Saturday, June 25, 2011

Staying Grounded

Recently I spent the evening in the company of some amazing people, some of whom are at the beginning of their journey of healing.  

We were very honest with each other about where we were in our journeys.  As each one spoke, I found myself remembering those first few months of my own journey.  I remember how confused I was, how utterly afraid of being rejected, how guilty I felt for looking after me.  How it felt so awkward not to jump in and offer advice to people I loved who were obviously struggling.  And there were times I failed to refrain from doing it.  But the new lifestyle eventually started to become more real to me than the frantic "gotta-fix-it" mentality to which I had once clung.

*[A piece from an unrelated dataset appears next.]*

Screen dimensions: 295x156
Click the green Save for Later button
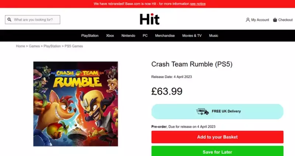click(x=217, y=151)

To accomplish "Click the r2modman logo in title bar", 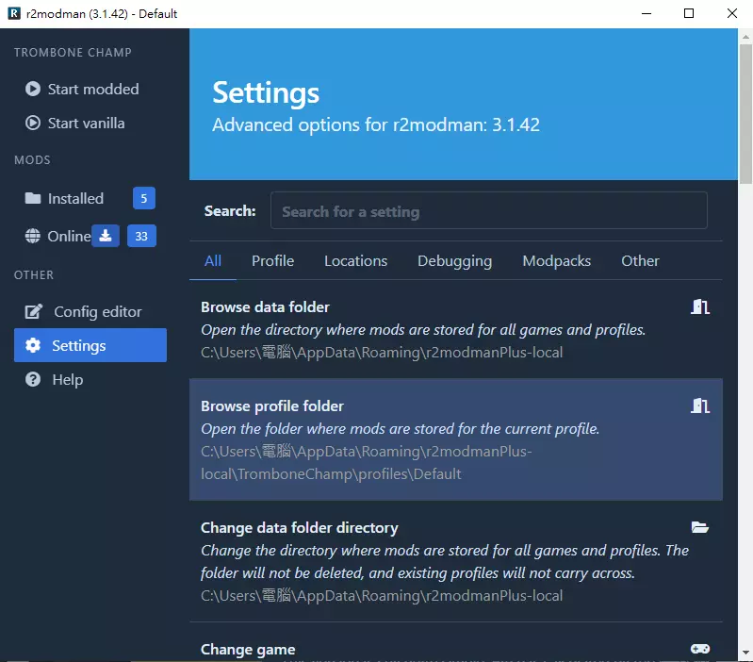I will tap(14, 13).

Being around people just starting to figure things out in their own process helps me remember myself at that stage and allows me to not only be grateful for the progress since that time, but to give hope - to those who are struggling - that it does get better, that there is freedom, peace, happiness, confidence, and love.

It keeps me grounded.  Like the biblical tree planted by rivers of water, my new growth keeps people engaged and interested in what I have to contribute, and my shade gives solace to weary travellers and knowledge that it's okay to rest when they are tired, and gives them strength - if they so choose - on which to lean.  Others were that tree for me in my own journey, and although I'm not far enough along to build a tire swing on, I've learned and grown enough to be able to let people know that it's never too late, that even though the road is hard and the weather harsh, it's going to be okay because nobody has to go it alone.  

Remembering where I was at that time also helps me to be gentle with those who are truly confused, and to let them grow and mature at their own pace.  If they ask for guidance, I try to only say what worked for me, because they might have a different location where their seed is planted - and what worked for me might not work for them.  And I learn from all of them - no matter where they are on their path - honesty and vulnerability are key.  My contact with them helps me stay grounded, keeps me thinking of myself the way I need to, and not any more (or less) highly than that.  

Nope.  I would not abandon this new lifestyle and go back to the old one.  It's just not what I want anymore.  I like this life.  I like the feeling of being grounded and being able to help others send forth roots of their own.